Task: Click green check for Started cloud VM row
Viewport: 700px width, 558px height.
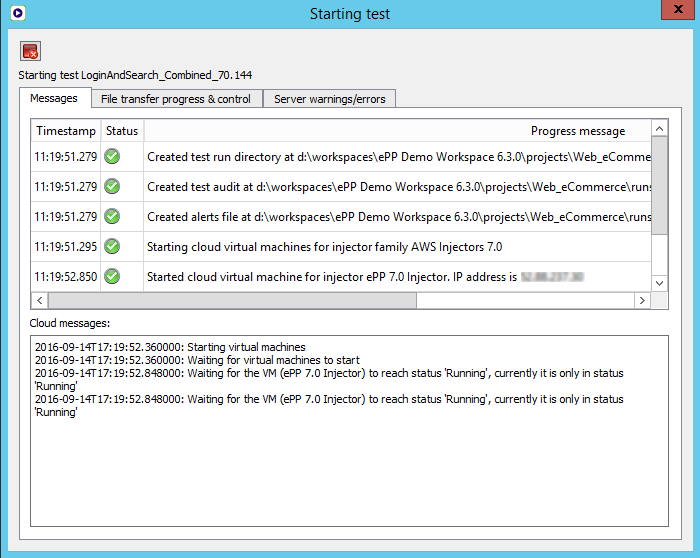Action: (112, 276)
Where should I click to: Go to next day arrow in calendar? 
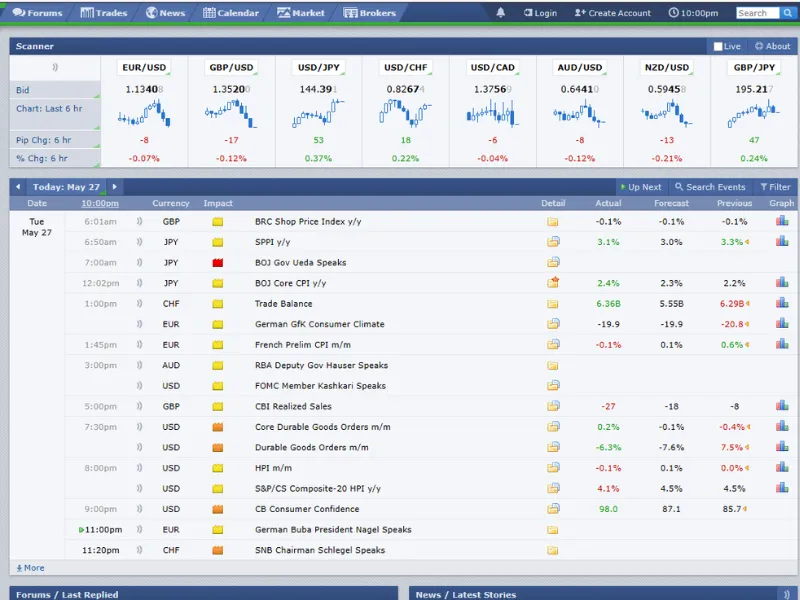(115, 187)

************

EXERCISE OBJECTIVE ▸
Transcribe all the lines above exactly; any image among them is skipped.

SOLUTION TO THIS PROBLEM ▸
Task: Click green check for Started cloud VM row
Viewport: 700px width, 558px height.
Action: (112, 276)
Where should I click to: Go to next day arrow in calendar? 
(115, 187)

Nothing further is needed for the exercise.